Guest post: “John Edwards of the Ladd Observatory at Brown – Cockney or Cornishman?”

31 Friday May 2019

Posted by asdjfdlkf in Astronomy, Guest posts, Historical context, Scholarly works

≈ 1 Comment

Horace Smith had kindly posted the following as a comment on this blog. But I think I’d rather present it as a Guest post, which does his work justice. So, here is his investigation…


John Edwards of the Ladd Observatory at Brown — Cockney or Cornishman?

By Horace Smith.

I’ve been researching H.P. Lovecraft’s early astronomical interests. Tentaclii had at one point briefly puzzled over Lovecraft’s calling the Ladd Observatory assistant, John Edwards, a Cockney in one letter and a Cornishman in another. If what I have found is right, he was neither by birth.

Picture: the Ladd Observatory as it appeared in the mid to late 1930s. Newly shadow-lifted and colourised.

=-=-=

● Written exercise A
From the guest post about John Edwards of the Ladd Observatory, extract the passage starting at "By Horace Smith." and ending at "shadow-lifted and colourised.".
● Written exercise B
Write what comes next in the guest post about John Edwards of the Ladd Observatory, picking up after its last sentence.

=-=-=

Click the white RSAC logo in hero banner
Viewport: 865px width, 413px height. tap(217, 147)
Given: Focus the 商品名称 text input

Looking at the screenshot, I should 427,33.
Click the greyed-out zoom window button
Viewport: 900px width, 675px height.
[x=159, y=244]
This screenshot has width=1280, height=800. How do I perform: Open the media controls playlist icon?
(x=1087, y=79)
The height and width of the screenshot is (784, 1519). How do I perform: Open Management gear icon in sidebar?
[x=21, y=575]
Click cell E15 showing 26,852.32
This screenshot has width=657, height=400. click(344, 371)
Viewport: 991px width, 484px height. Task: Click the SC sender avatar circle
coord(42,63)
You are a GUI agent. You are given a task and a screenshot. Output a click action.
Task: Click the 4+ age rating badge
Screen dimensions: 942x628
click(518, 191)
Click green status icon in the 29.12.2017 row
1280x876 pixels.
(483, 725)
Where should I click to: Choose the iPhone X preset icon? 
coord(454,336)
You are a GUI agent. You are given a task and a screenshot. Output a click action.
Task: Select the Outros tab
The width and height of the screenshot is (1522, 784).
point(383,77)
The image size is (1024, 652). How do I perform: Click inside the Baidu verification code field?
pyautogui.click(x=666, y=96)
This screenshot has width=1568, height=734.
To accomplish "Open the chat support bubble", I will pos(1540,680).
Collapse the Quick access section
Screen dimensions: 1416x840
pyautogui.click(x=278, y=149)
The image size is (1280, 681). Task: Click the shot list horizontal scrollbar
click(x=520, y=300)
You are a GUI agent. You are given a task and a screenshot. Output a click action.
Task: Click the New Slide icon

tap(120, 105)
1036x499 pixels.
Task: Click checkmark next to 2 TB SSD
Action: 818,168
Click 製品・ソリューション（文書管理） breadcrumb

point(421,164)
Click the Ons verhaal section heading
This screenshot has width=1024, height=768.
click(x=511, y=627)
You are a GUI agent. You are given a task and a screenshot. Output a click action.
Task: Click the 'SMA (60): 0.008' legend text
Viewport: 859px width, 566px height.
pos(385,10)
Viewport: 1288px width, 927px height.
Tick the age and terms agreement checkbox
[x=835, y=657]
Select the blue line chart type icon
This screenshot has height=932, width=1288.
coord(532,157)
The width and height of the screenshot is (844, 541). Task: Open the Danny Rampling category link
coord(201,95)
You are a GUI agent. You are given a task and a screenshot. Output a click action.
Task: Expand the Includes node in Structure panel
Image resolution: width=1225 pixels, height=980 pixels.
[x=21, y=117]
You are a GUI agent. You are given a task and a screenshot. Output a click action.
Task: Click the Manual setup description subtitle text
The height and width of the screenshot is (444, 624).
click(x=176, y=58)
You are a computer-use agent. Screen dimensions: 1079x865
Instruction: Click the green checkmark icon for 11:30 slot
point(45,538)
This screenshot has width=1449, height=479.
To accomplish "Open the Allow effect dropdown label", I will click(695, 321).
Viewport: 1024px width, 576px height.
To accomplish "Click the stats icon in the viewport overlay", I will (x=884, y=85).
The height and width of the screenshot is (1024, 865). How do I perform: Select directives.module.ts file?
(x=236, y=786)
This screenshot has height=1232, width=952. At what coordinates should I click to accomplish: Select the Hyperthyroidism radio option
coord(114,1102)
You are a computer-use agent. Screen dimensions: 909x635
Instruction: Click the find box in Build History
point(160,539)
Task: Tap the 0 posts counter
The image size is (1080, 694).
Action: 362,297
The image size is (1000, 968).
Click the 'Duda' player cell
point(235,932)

=-=-=

● Response A
By Horace Smith.

I’ve been researching H.P. Lovecraft’s early astronomical interests. Tentaclii had at one point briefly puzzled over Lovecraft’s calling the Ladd Observatory assistant, John Edwards, a Cockney in one letter and a Cornishman in another. If what I have found is right, he was neither by birth.

Picture: the Ladd Observatory as it appeared in the mid to late 1930s. Newly shadow-lifted and colourised.

● Response B
Of the three staff members of the Ladd Observatory, whom Lovecraft “pestered half-to-death” in his youth, the observatory assistant John Edwards provided the greatest practical aid to Lovecraft’s astronomical endeavours. Whether it was offering a diagonal eyepiece for his telescope, lantern slides for a lecture, or a lens for a camera, Edwards was there to help. But, aside from being an assistant at the Ladd Observatory, who was John Edwards? In different letters, Lovecraft alternatively referred to him as a cockney, a term traditionally applied to someone from East London, and a Cornishman from Cornwall. Could I pin down which, if either, was correct?

Tracing genealogical connections can be tricky, and not everything you read online can be trusted. I knew when I began only that Edwards had worked at the Ladd Observatory in the late 1890s and early 1900s, but I didn’t know his middle name, nor when he was born, nor where, except that England was a good bet for his birthplace. I turned to Ancestry.com and FamilySearch.org to progress further.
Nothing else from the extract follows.